One of her detractors, a farm equipment salesman, complains that shoddy infrastructure and high labor costs are strangling business. “If she did as much to help create wealth as she does to distribute it, this country would be doing better.” This same concept to improving poverty and inequality, not hand out programs, is what is also needed in the United States.

from Bloomberg Businessweek,
1/7/14:

Brazil’s President has prioritized social programs over the economy. 22 million Brazilians have emerged from extreme poverty during President Dilma Rousseff’s three years in office.

While investors fret about Brazil’s widening budget deficit, there’s little question that Rousseff’s expansion of social programs has shored up support among her political base. “Everything is getting more expensive, but certainly I’m doing better than two or three years ago,” says Luzia Souza. “Unless a new, much better candidate comes along, I’ll vote for Dilma again.”

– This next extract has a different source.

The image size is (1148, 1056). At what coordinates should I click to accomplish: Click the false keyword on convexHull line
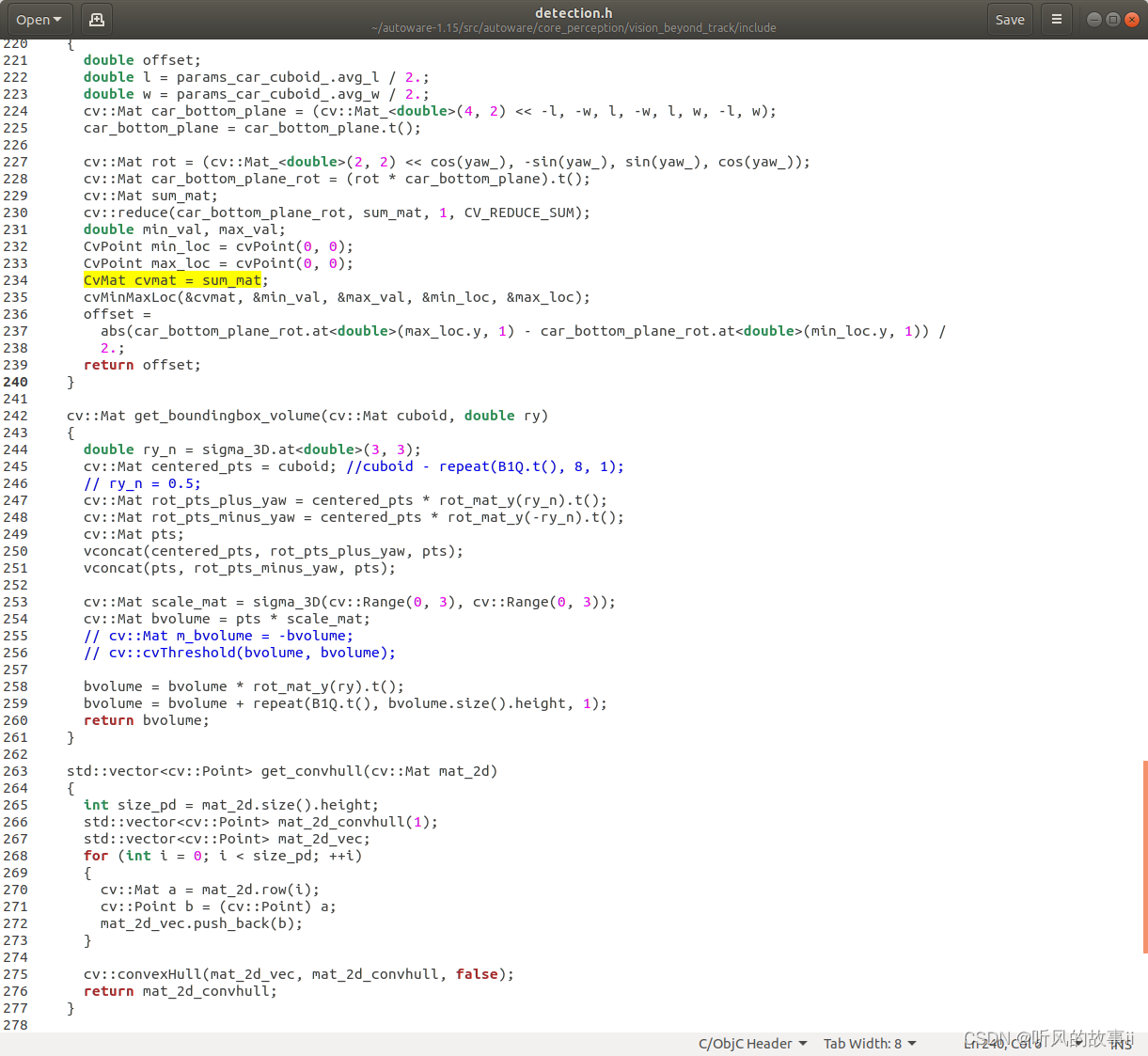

Rousseff is tantalizingly close to making good on her 2010 campaign pledge to eradicate extreme poverty. The government’s most recent population survey, due early in 2014, is expected to show that the share of the population with incomes lower than 70 reais a month, the Social Development Ministry’s definition of extreme poverty, has fallen below 3 percent—a level the World Bank considers equivalent to eradication.

Since taking office on Jan. 1, 2011, Rousseff has broadened many of the social programs created by her predecessor and mentor, Luiz Inácio Lula da Silva, and added new ones. She has increased spending on professional training, child care, and low-cost loans. More than 6,000 doctors, most of them Cuban, have been deployed to bolster health services in the countryside and other underserved areas. A public housing drive that has built 1.4 million homes since 2009 has an additional 1.6 million under construction.

The centerpiece of the government’s war on poverty is Bolsa Familia, a 10-year-old program that gives poor families a cash payment of at least 70 reais per month if they keep their children healthy and in school. Under Rousseff, the number of households enrolled in Bolsa Familia has grown by 1 million, to 13.8 million—equal to about one-quarter of the Brazilian population.

Thanks to efforts such as these, Brazil was the only country in the group known as the BRICS, which also includes Russia, India, China, and South Africa, to achieve a reduction in inequality in the decade through 2009.

Those gains have come at a cost. Lula, and now Rousseff, made “a very deliberate policy choice” to focus on inequality rather than tackling Brazil’s complex tax code, poor infrastructure, and other obstacles to economic growth …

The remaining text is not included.